Geese, sticky notes, and prejudice


When I want to write about something but find myself 1) at work, 2) about to go to sleep, 3) unable to type because I’m at zumba class, I typically text myself (yes, there’s a whole conversation in my phone from me, to me), make a note in my phone (the more normal way of texting yourself), or write gibberish on a sticky note.

This week, I opted for gibberish on the sticky note.

I stuck it to the back of a galley I was reading, and as I read on the bus I thought about what someone would think if they found this sticky note on the ground, whether they’d ever be able to make sense of it. Does anyone else’s brain work in a way that can connect these disparate things and ideas? I’d like to think that someone could figure out that it’s not a shopping list or notes from a business call but rather a thought process captured in snippets.
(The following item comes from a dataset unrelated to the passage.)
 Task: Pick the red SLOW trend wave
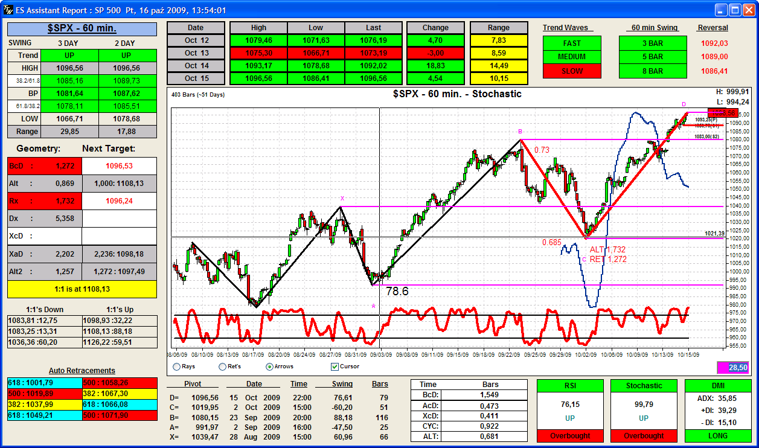click(x=572, y=71)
Here’s hoping that sticky note captured your attention. I’ll explain.

There’s a park reserve near my house and a main thoroughfare that I drive not far from that. The geese that make their home in the park reserve like to cross this road and hang out by the office buildings on the other side. Yet another thing I don’t understand about this wildlife. I wonder if before the buildings were built up 20 years ago this was their main turf. Or if they have corporate aspirations.
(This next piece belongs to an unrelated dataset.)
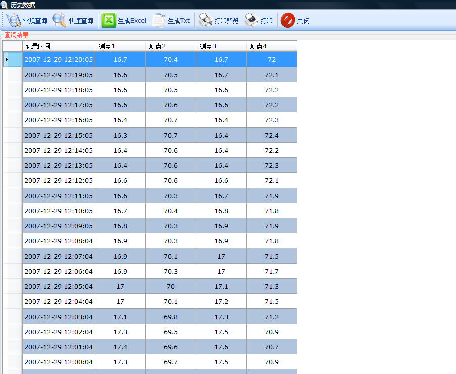Select the row at 2007-12-29 12:19:05

coord(59,75)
I drive this road most every day, and when I see the geese, they’re usually on the other side of the road. Which suits me. Because I HATE geese. Active hatred. For a number of reasons.

  1. When I was in elementary school, every fall they would desecrate the pavement by the playground by treating it as their bathroom. As a result, we couldn’t play four-square (or really, even walk on the pavement without getting feces on our shoes). I still resent that.
  2. As many others will relate to, I had a bad experience with them while running. I tried to understand, because their babies were young, and I am much bigger than the average goose. I might seem a threat. But was it really necessary to hiss and flap at me while I cowered on the side of the path, terrified and only able to emit a small, weak scream? (It was an involuntary response.)
  3. They look mean. They walk around ready to attack and have black, menacing heads that hide their eyes. I can’t trust any animal I can’t look in the eyes.
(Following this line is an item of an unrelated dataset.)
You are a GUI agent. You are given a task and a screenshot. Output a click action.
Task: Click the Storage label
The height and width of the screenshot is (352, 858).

Anyway, so earlier this week when I drove by the part of this road where the geese like to hang, a couple of them were trying to cross the road (TO GET TO THE PARK RESERVE ON THE OTHER SIDE! maybe this explains the chicken). As I approached in my Civic, they were trying to come into the lane I was in.

Finally, I thought. I have the power now.

Geese can honk, but my car can honk louder. So instead of letting them cross, or running them over out of vengeance, I honked at them as I approached. They backed up without hissing or flapping because they know what’s good for them, and I went on my merry way. I found immense satisfaction in this, but the revenge kind, not the I-done-good kind.

My satisfaction kind of stopped me short as I wondered whether that was a heartless thing to do. Should I have let them cross? Should I have stopped? I might have startled a car behind me into rear-ending me if I had. No, it was probably all right. Maybe I shouldn’t have been so gleeful about startling the geese and making them stay out of my lane though.

Or maybe it didn’t matter at all. But I thought some more about geese and whether or not anyone likes geese. Does anyone like them? What’s the point of them? That girl in Fly Away Home must have liked them to help them migrate. I never did understand that movie, though. Why geese?

I don’t know much about geese. Why did God make geese? I know they’re kind of mean, and seem to think they own the trails by my house as well as the road. They have babies and are super duper protective of them. I’ve never really heard about any good experiences with them. But I wonder if this is a snapshot of how prejudice works, that one takes a snapshot of a group one knows little to nothing about other than a few negative experiences and generalizes them to a whole group.

I don’t know. Maybe not.

It’s likely that I’m overthinking the whole interaction. My glee over honking just gave me pause. Maybe it just gives me some structure for thinking about how I judge people I encounter and whether or not my impressions were earned or given without reason.

Or maybe this is just about geese.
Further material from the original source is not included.